Event distributions of polymer translocation

We present event distributions for the polymer translocation obtained by extensive Langevin dynamics simulations. Such distributions have not been reported previously and they provide new understanding of the stochastic characteristics of the process. We extract at a high length scale resolution distributions of polymer segments that continuously traverse through a nanoscale pore. The obtained log-normal distributions together with the characteristics of polymer translocation suggest that it is describable as a multiplicative stochastic process. In spite of its clear out-of-equilibrium nature the forced translocation is surprisingly similar to the unforced case. We find forms for the distributions almost unaltered with a common cut-off length. We show that the individual short-segment and short-time movements inside the pore give the scaling relations $\tau \sim N^{\alpha }$ and $\tau \sim f^{-\beta }$ for the polymer translocation.

Figure 1

Log-binned distributions of events assorted by the lengths of polymer segments that traverse in one direction, trans or cis, without pausing and sampled at time intervals, or without reversing for different pore force magnitudes $f$. The length of the polymer for all curves is $N=200$. (a) The number of events $n_E$ vs segment length $\Delta s$. $n_E$ is an average of numbers of events over several polymer translocations. (b) The numbers of events normalized with the maximum ${\widehat{n}}_E=n_E/n_{\text{max}}$ to compare the distributions.

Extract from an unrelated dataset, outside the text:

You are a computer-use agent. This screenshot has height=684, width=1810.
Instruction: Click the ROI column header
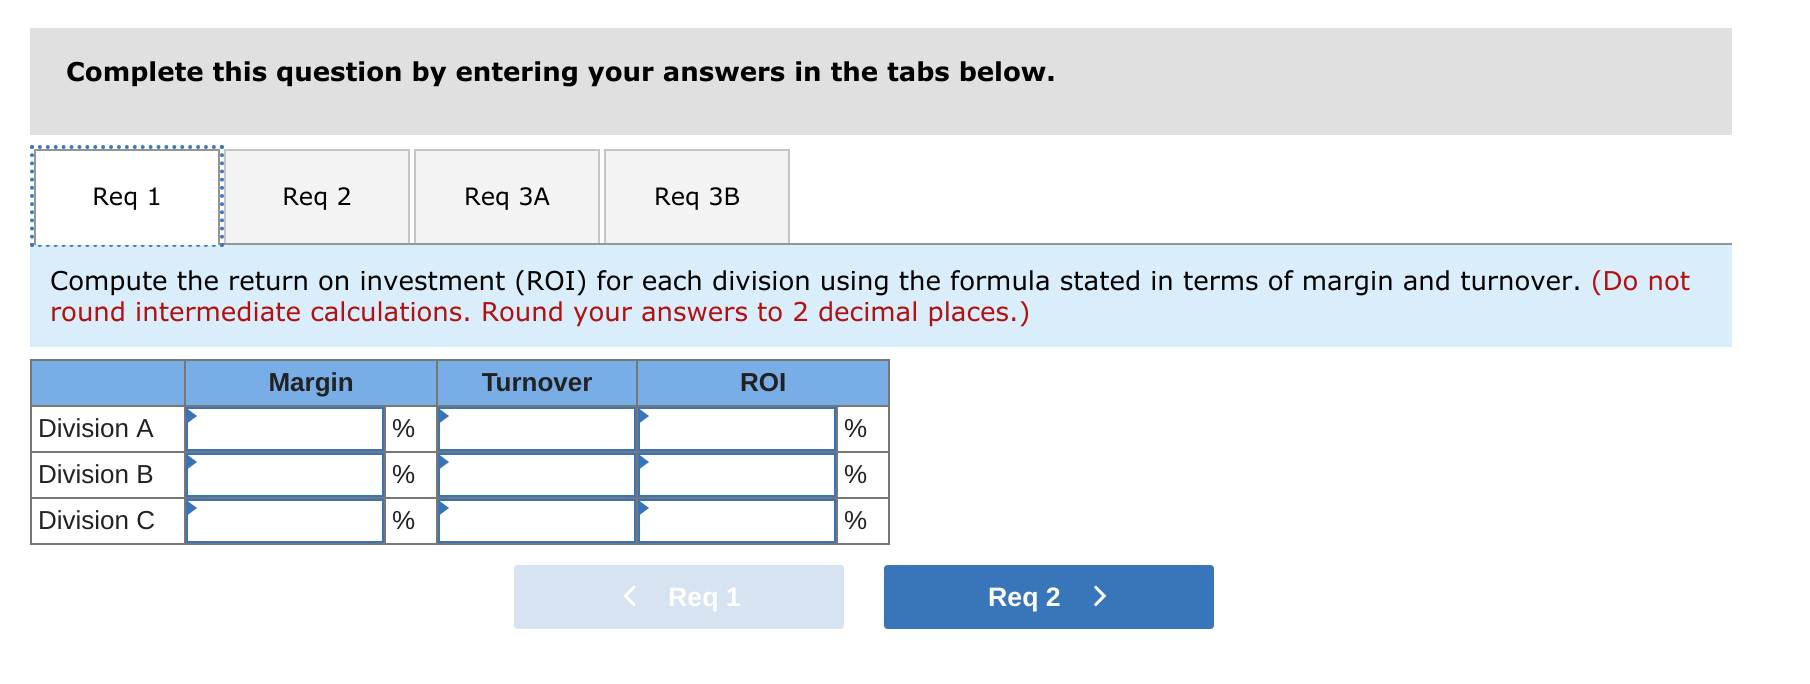click(x=762, y=382)
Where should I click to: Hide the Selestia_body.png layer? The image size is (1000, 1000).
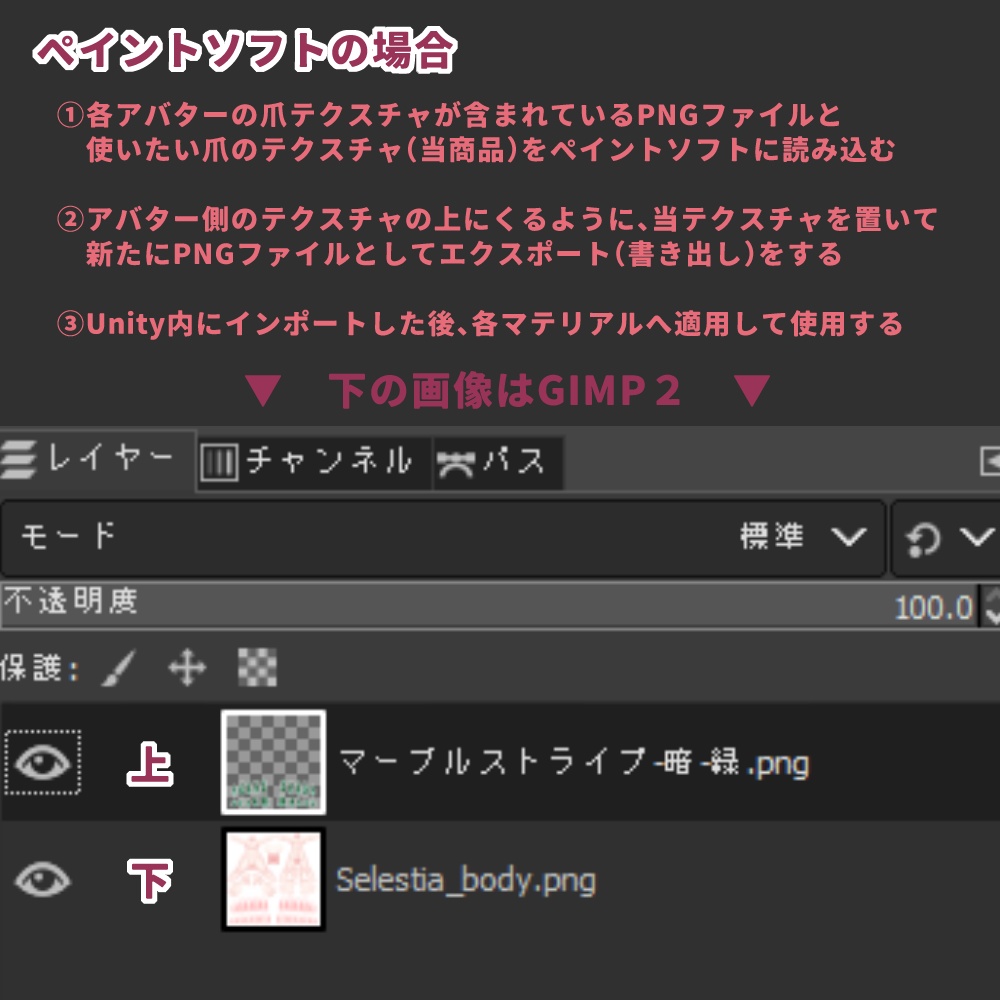pyautogui.click(x=42, y=880)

All distributions follow closely log-normal forms. The log-normal functions plotted to guide the eye are $\text{func1}=(1/\Delta s)\exp [-\log {(\Delta s/2)}^2/1.2]$ and $\text{func2}=(1/\Delta s)\exp [-\log {(\Delta s/2)}^2/4]$. The apparent power-law decay at $\Delta s>300$ is an artifact due to the log-binning done on very few points there.

Figure 2

The event-time distributions $n_E$ normalized with the maximum number of events. Semilog scale shows the exponential decays. See the text for details.

Figure 3

(a) The distribution (distr) of event times $\Delta t$ with segment lengths $\Delta s$ for $f=0$ and $N=100$. The rest are cumulative distributions for $f=0,0.5$ and 1, $N=50$, 100, and 200. The cut-off segment length $\Delta s_c=95$ and the characteristic scale $\Delta s_0=6$ for all fit functions. The dispersion $\sigma =2$, 7, and $9.5$ for $f=0$, $0.5$, and 1, respectively. Also shown is a fit with the function $\text{pow-exp}\sim$$\Delta s^{-0.3}\exp (-\Delta s/60)$ for the cumulative distribution for $f=1$ and $N=50$. (b) The cumulative distributions of (a) normalized by the maximum value. Lines $\sim$${\left(\Delta s\right)}^{-0.5}$ and $\sim$${\left(\Delta s\right)}^{-5}$ are drawn to guide the eye.

Figure 4

(a) Distributions of total time $t_E$ for constant $N=200$ for transferred segment lengths $\Delta s\in \{1,10,50\}$ and pore force values $f=0$ and $0.25$. (b) The distributions for the constant pore force $f=1$ and different polymer lengths $N$. The bottom three curves with maxima 13, 35, and 100 are for $\Delta s=10$ and $N\in \{50,100,200\}$. The topmost three curves with maxima 130, 350, and 1000 are for $\Delta s=1$ and the same polymer lengths. The marked maxima give the correct scaling $\tau \sim N^{\alpha }$, see the text.

Figure 5

The distributions of the numbers $n_E(\Delta s,\Delta t)$ for $\Delta s=1$, and 10 for pore force $f=1$. The indicated maxima give $\alpha =1.5$.